TikTok sea shanties and the way life beneath the pandemic has mirrored months at sea

Historically, chanteys – also spelled as “shanties” or “chanties” – began with a crew member chant recognized as a “chanteyman,” usually someone valued for their voice and extemporal ability. Fellow sailors responded with the refrain as they struggled with their chores. Now we see TikTok and Twitter users offering their followers songs inspired by Chanteys, often accompanied by the hashtag #seashanty.

As a Chantey scholar, I am intrigued by the sudden surge in interest in the genre, which dates back to the 15th century and gained popularity in the late 19th century, just before wooden ships gave way to steamers.

The chantey has historically been a relief valve for loneliness, fear, and oppression. It is no coincidence that the Chantey made a triumphant return when we find ourselves in the midst of a pandemic – the scourge of inequality is growing day by day.

Sing to fears

Seafarers were often at sea for several months – sometimes years – at the same time.

Working on the ship could be tedious and monotonous. But sporadic dangers lurked time and again, from storms to accidents on board, creating an undercurrent of fear that tended to confront the crews with a sick sense of humor.

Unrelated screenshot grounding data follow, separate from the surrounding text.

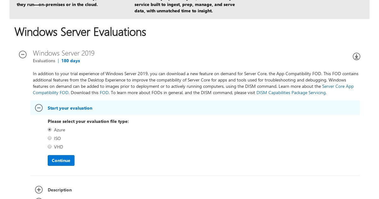Click the Azure option label text
Screen dimensions: 379x199
pyautogui.click(x=59, y=130)
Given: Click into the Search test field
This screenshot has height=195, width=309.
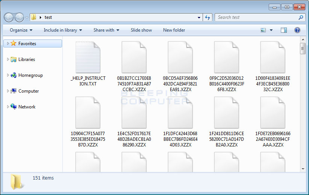Looking at the screenshot, I should point(256,17).
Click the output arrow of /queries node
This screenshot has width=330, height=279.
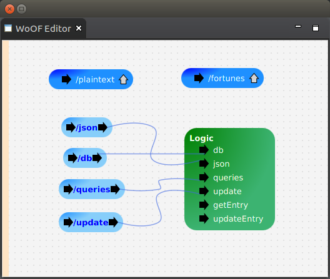point(115,189)
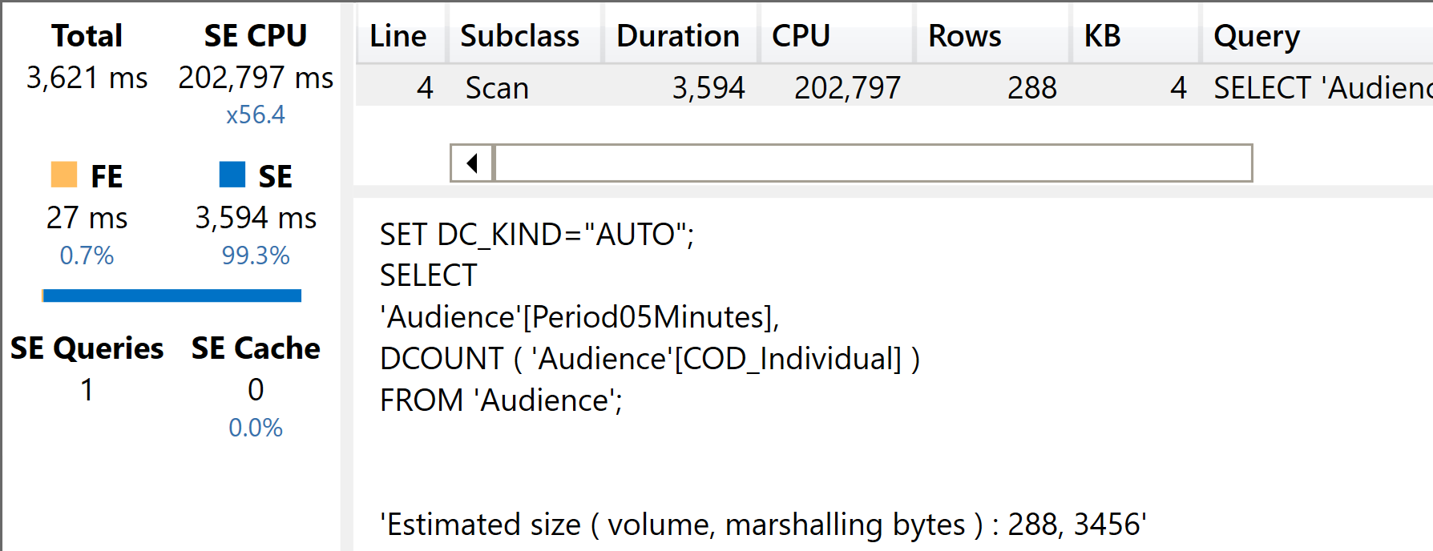Click the orange FE legend swatch
The height and width of the screenshot is (551, 1433).
(x=64, y=175)
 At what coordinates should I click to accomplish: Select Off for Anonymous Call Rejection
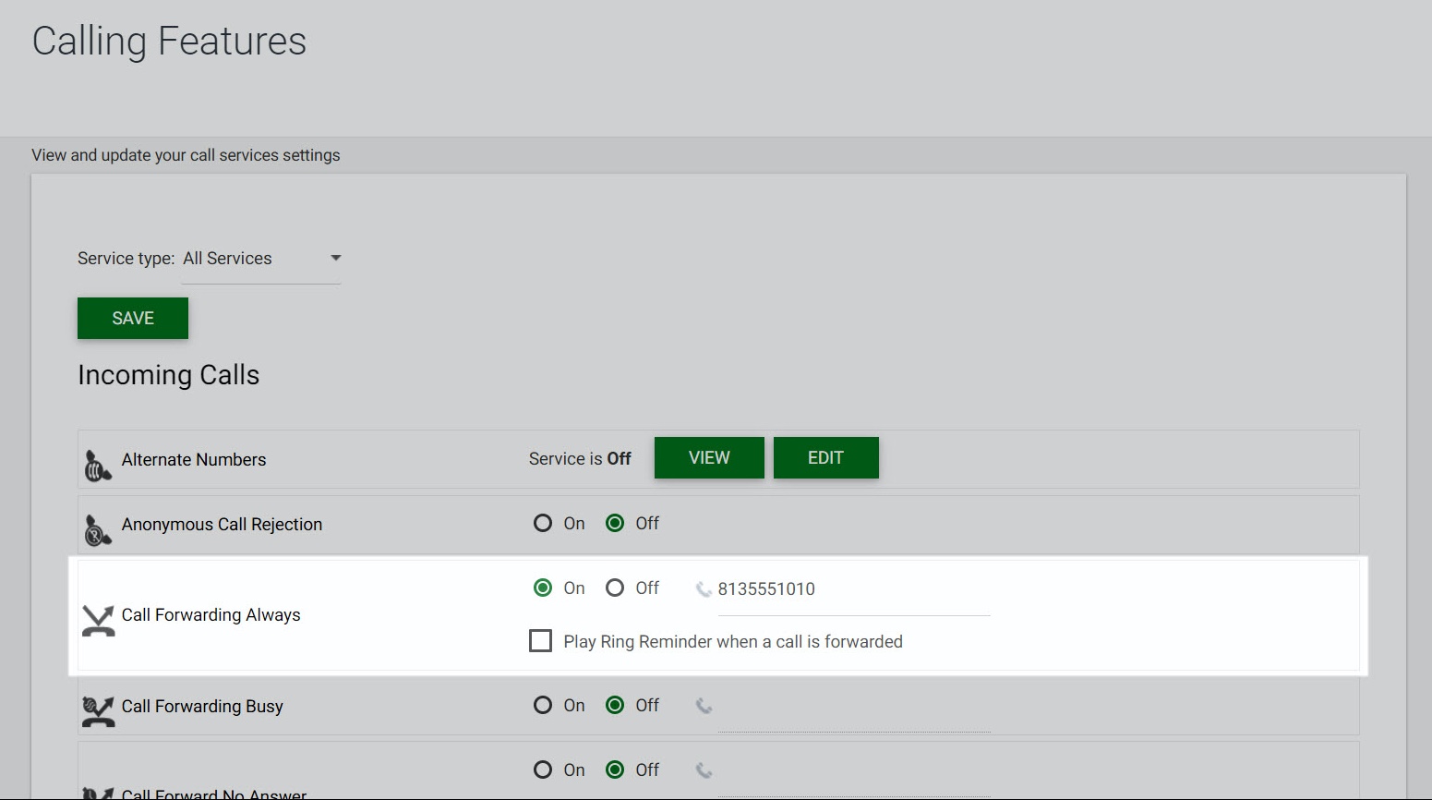(615, 524)
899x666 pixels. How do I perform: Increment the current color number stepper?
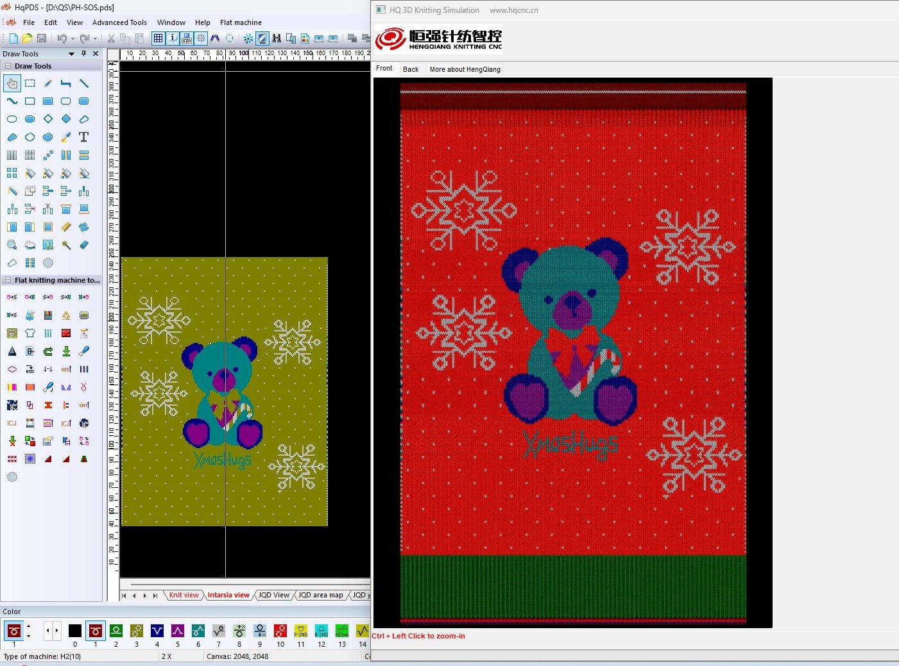pos(28,626)
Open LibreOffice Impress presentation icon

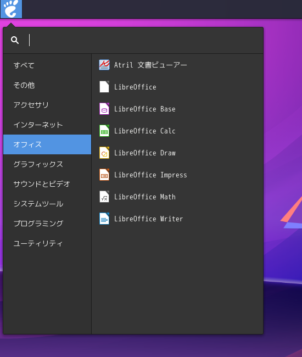(x=104, y=175)
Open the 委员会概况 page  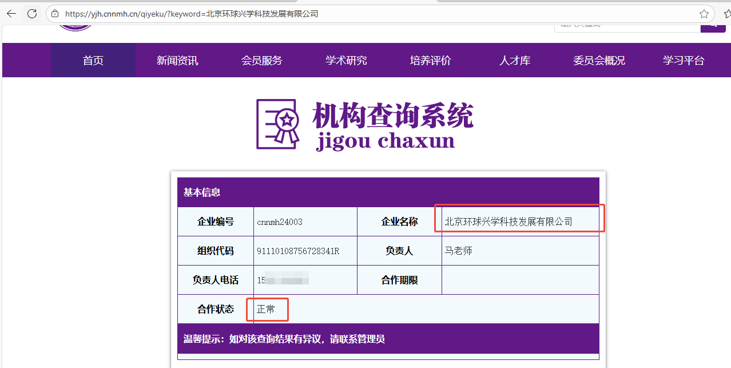click(x=598, y=60)
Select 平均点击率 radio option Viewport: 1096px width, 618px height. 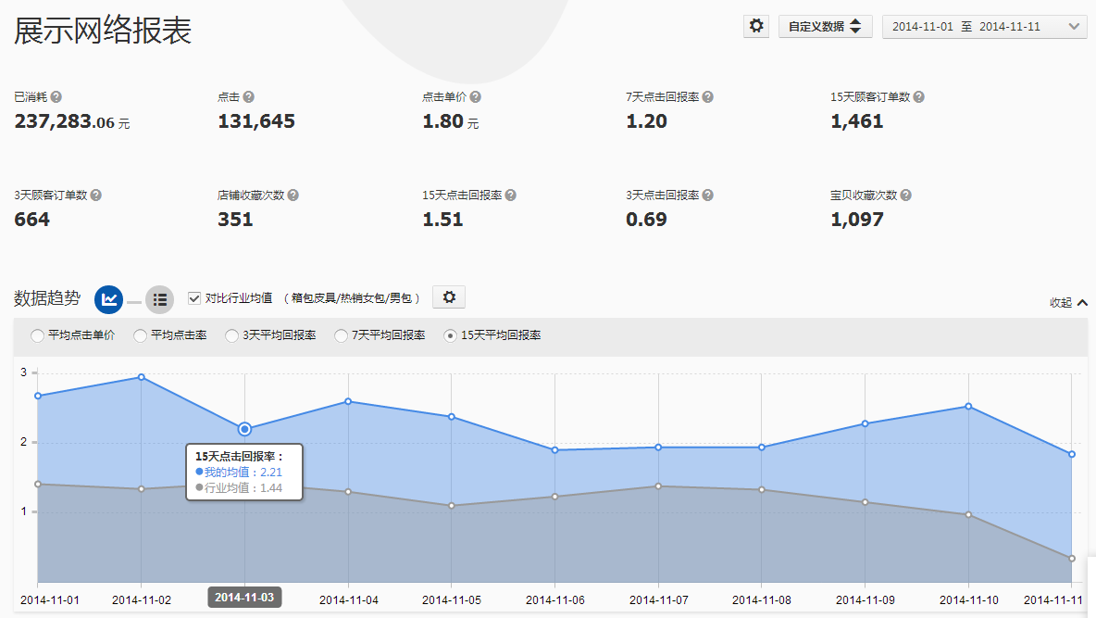[x=141, y=335]
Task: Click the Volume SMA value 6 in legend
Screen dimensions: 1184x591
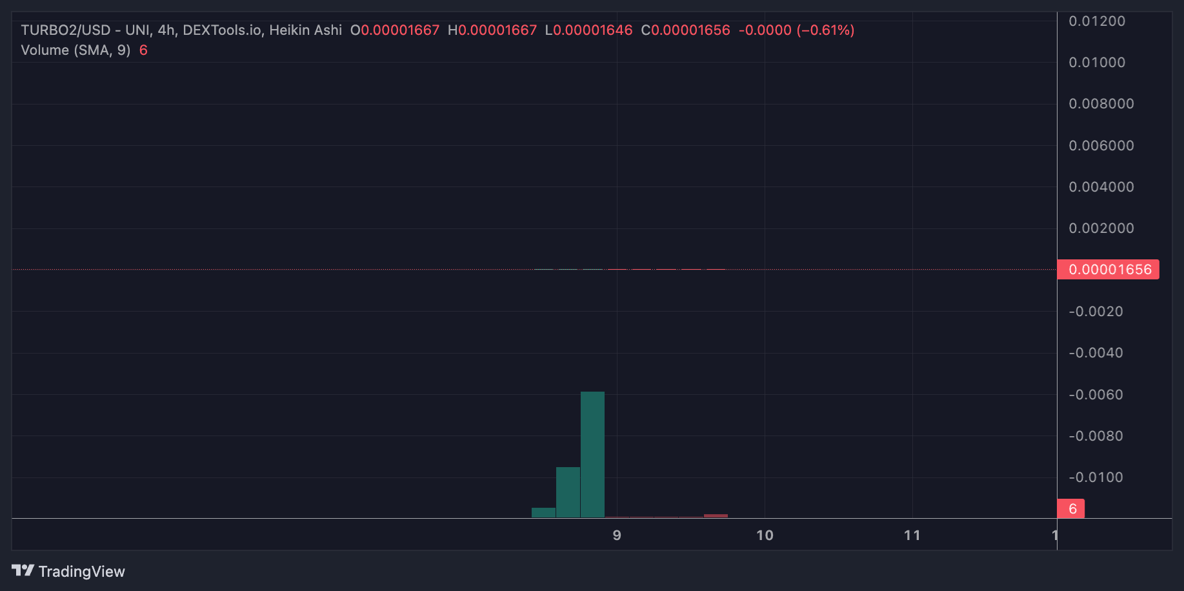Action: [143, 50]
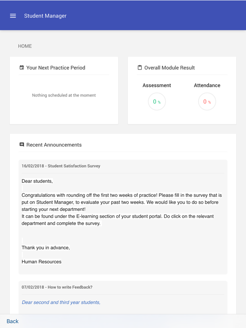The image size is (246, 328).
Task: Open the Student Satisfaction Survey announcement header
Action: point(61,166)
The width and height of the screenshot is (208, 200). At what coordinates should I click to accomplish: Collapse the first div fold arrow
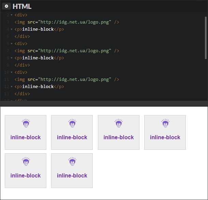pos(12,15)
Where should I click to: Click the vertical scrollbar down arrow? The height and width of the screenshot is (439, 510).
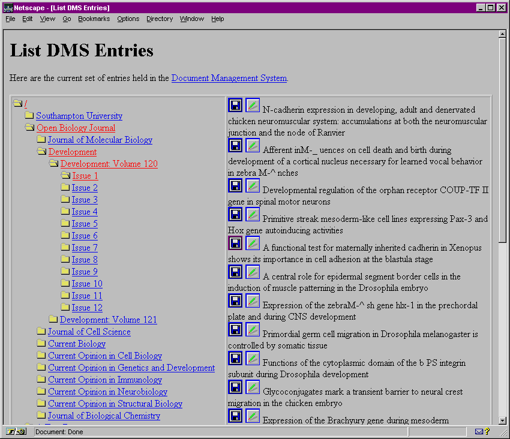503,421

Richard Henry Dana Jr., the author of a popular 1840 treatise about the two years he spent on a ship, wrote: “You must make a joke of everything at sea; and if you fell from above and were caught in the belly of a sail, and so saved from instant death, it would not be enough to look disturbed at all or to make it serious. “

Take George Gordon’s example of the chantey “Blow the Man Down”. In it, the sailor watches in horror as a beautiful woman transforms from a “pretty young maiden” to a completely different one, while she removes her ear, leg, teeth and one eye. Like life at sea, excitement and pleasure quickly turn into terror.

The important thing is that the songs also had a use. In the words of the historian Marcus Rediker, cooperation on the ships was “a collectivism of necessity”.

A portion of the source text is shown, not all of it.